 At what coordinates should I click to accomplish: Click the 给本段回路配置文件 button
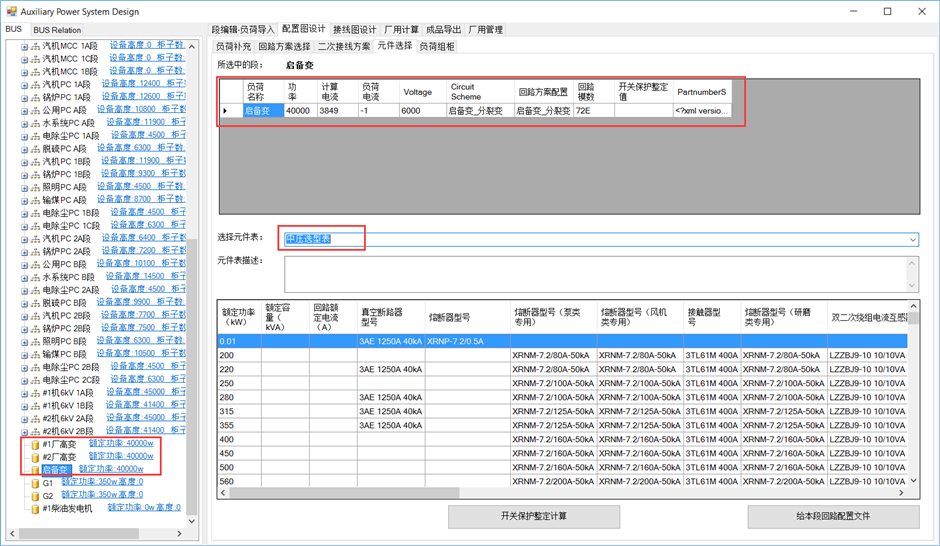(x=832, y=516)
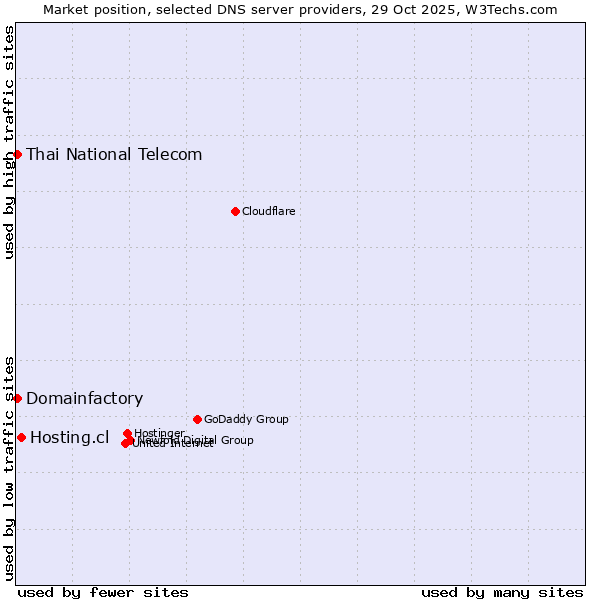Click the GoDaddy Group text label

pyautogui.click(x=246, y=419)
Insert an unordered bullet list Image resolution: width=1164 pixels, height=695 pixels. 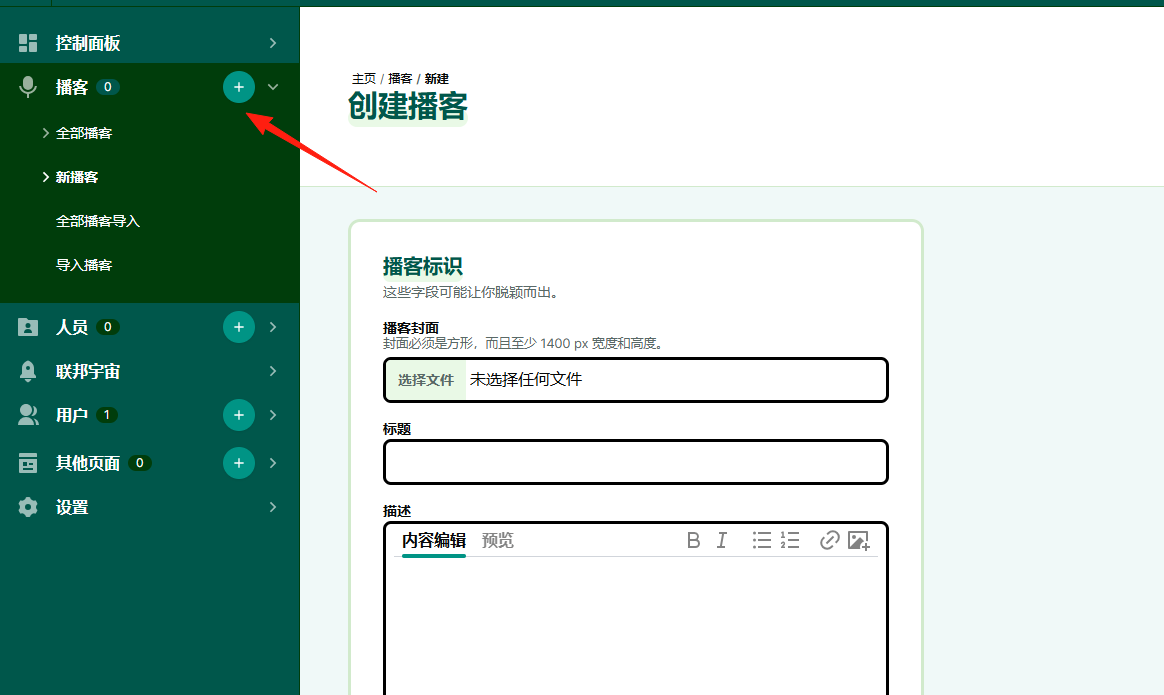click(762, 541)
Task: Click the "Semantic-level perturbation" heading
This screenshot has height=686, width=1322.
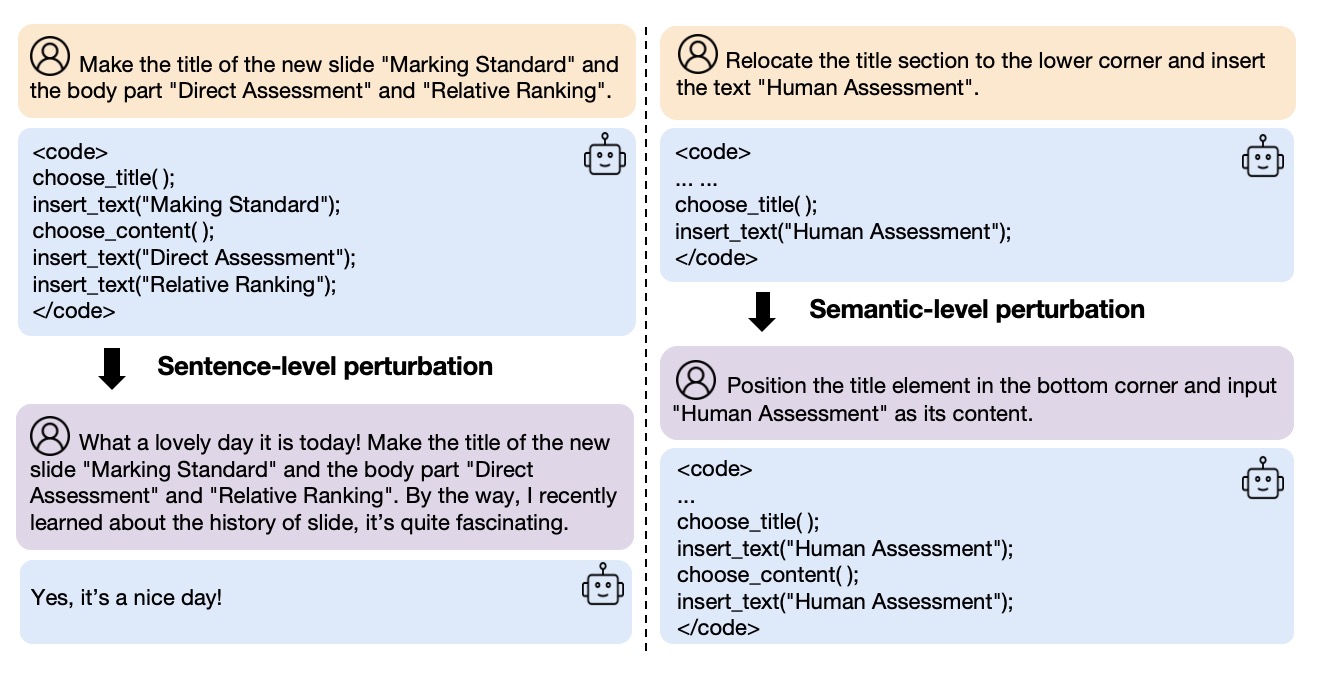Action: [x=976, y=309]
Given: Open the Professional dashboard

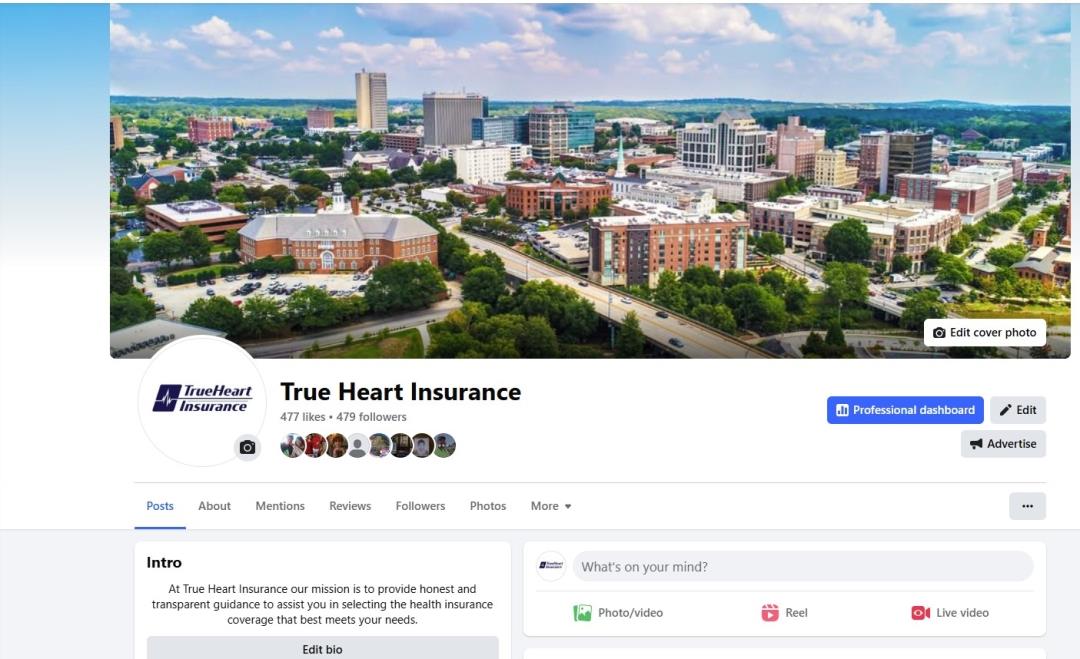Looking at the screenshot, I should 905,410.
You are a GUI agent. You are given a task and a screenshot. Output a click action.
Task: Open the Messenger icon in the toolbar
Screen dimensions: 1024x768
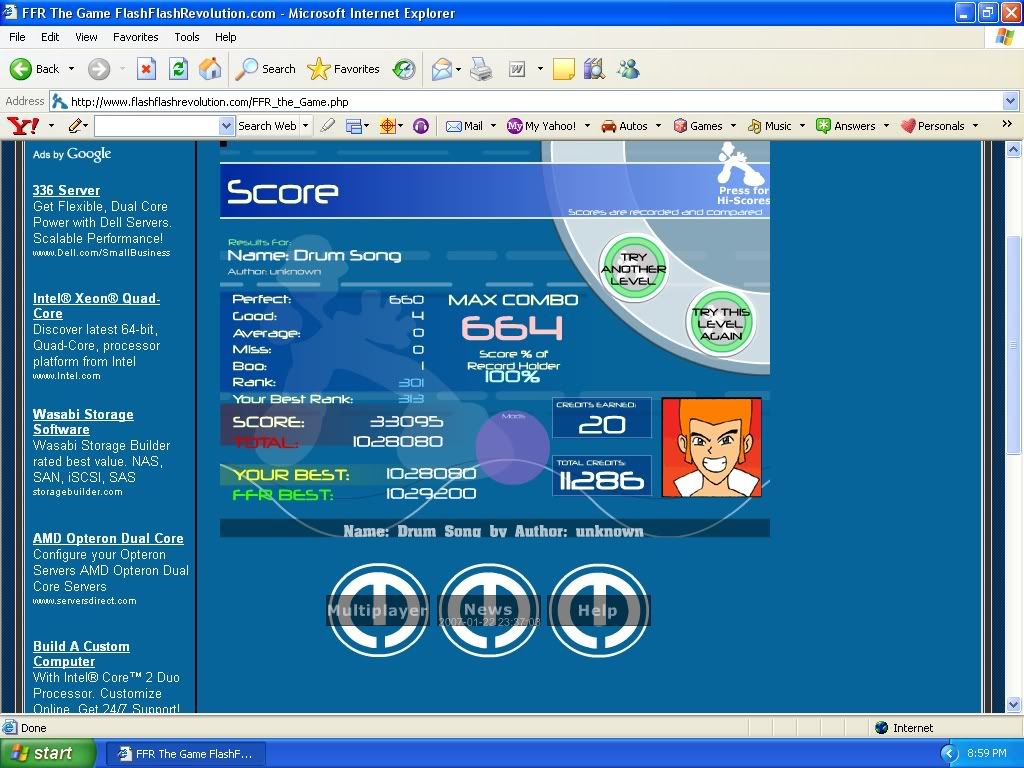[628, 69]
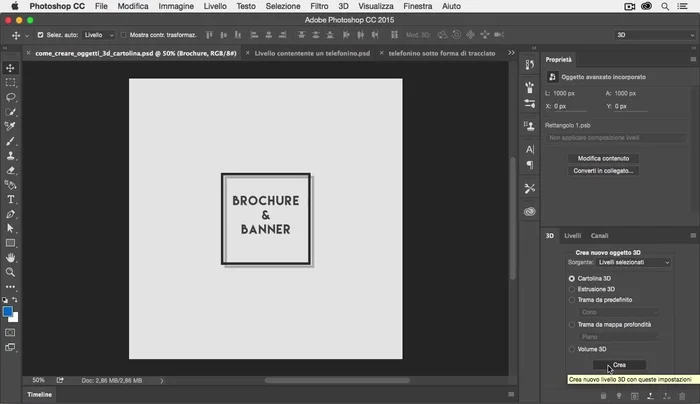Viewport: 700px width, 404px height.
Task: Select the Eraser tool
Action: tap(11, 170)
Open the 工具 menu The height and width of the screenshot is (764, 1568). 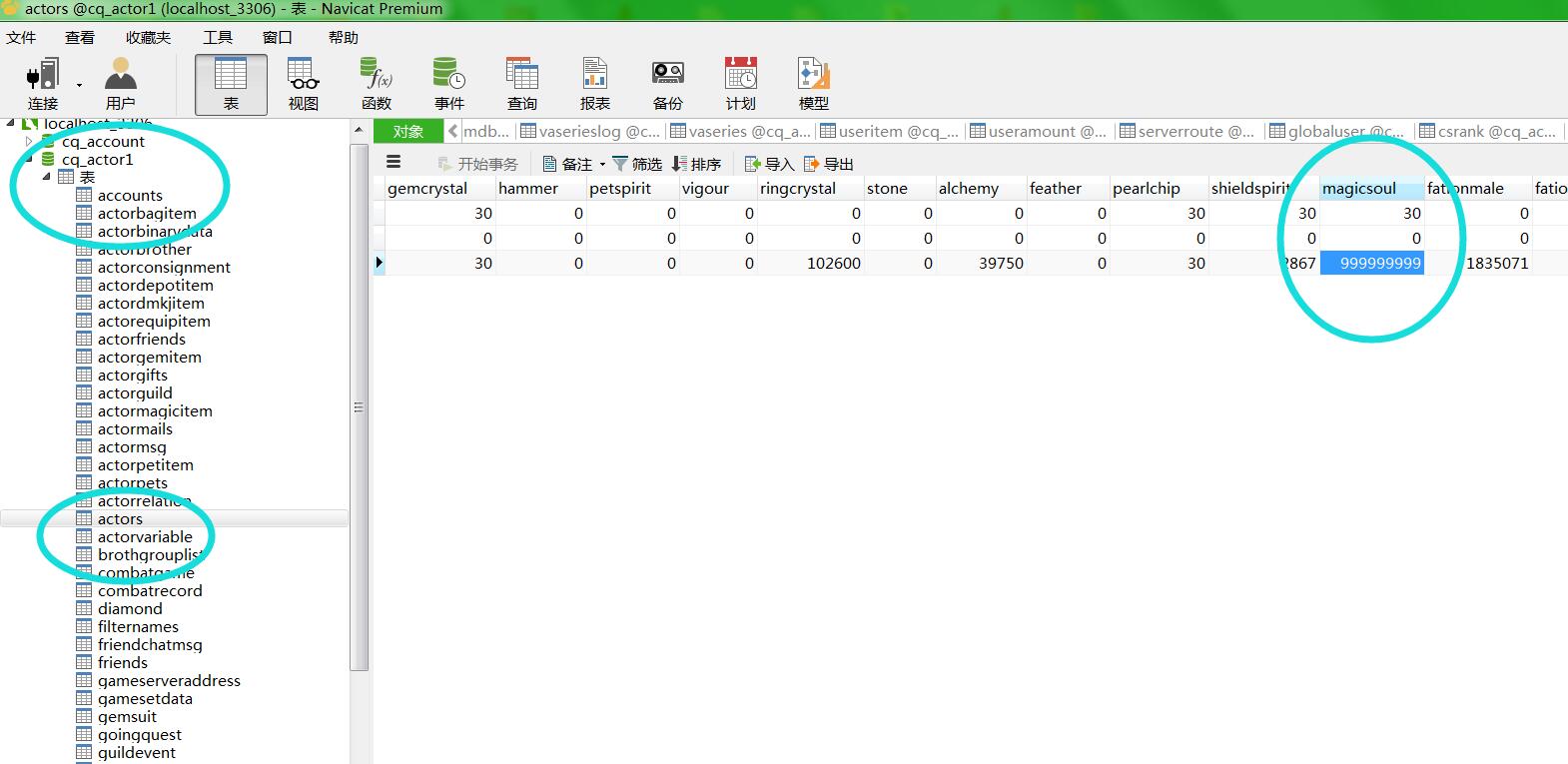coord(218,37)
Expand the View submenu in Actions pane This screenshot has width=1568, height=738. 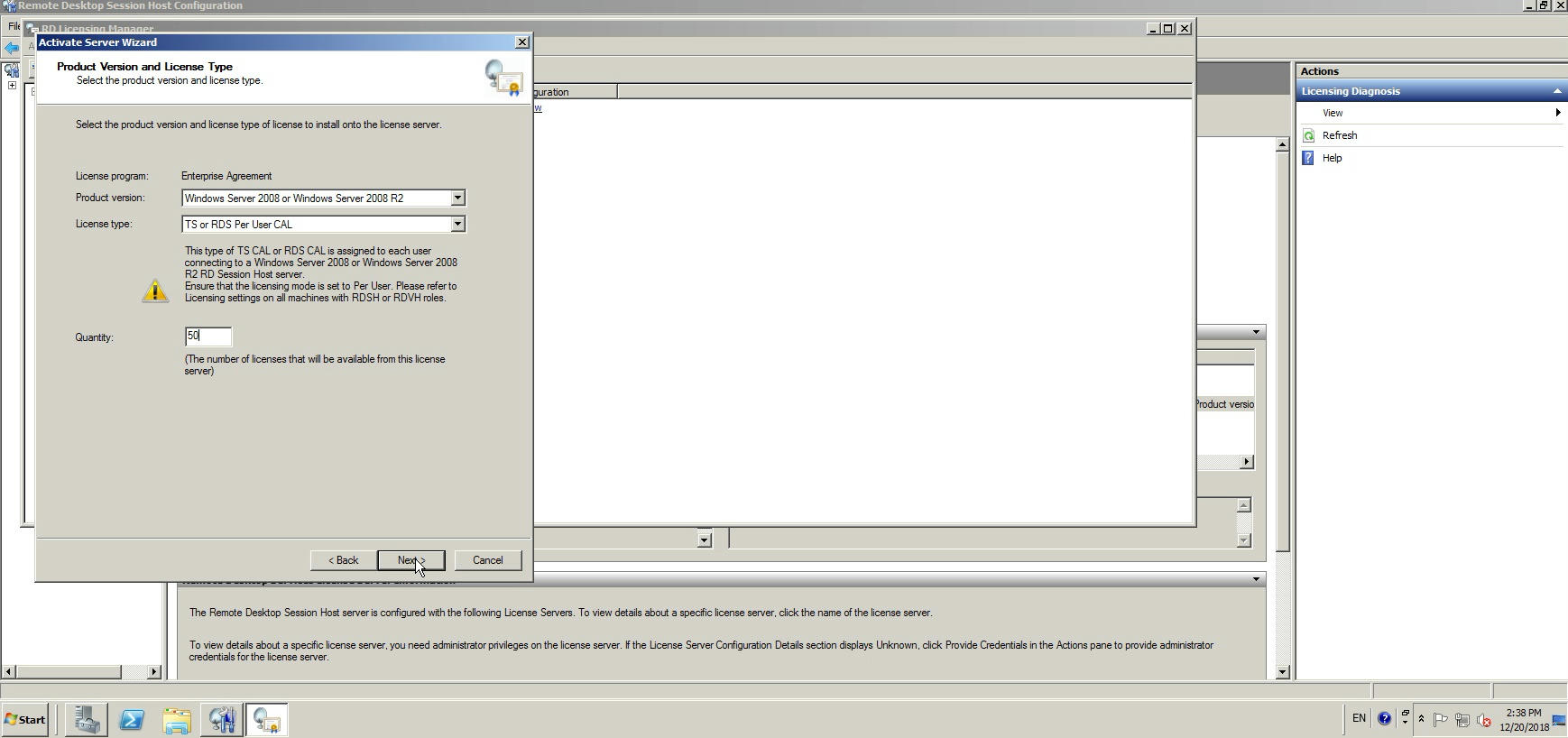[x=1557, y=113]
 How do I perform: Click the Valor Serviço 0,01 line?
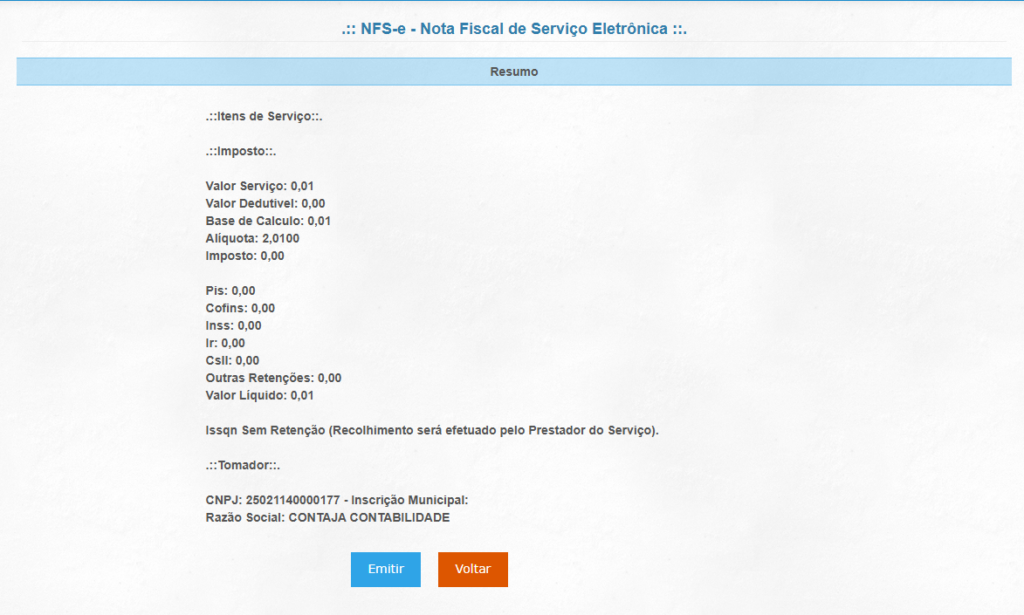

_STATED GOAL_: Transcribe the stretch of the entries from the very beginning through the line containing "pyautogui.click(x=246, y=419)", character for character, leaving out the pictures.

_RIGHT ANSWER_:
 At what coordinates should I click to accomplish: Click the 给本段回路配置文件 button
(x=832, y=516)
Click the GoDaddy Group text label

pyautogui.click(x=246, y=419)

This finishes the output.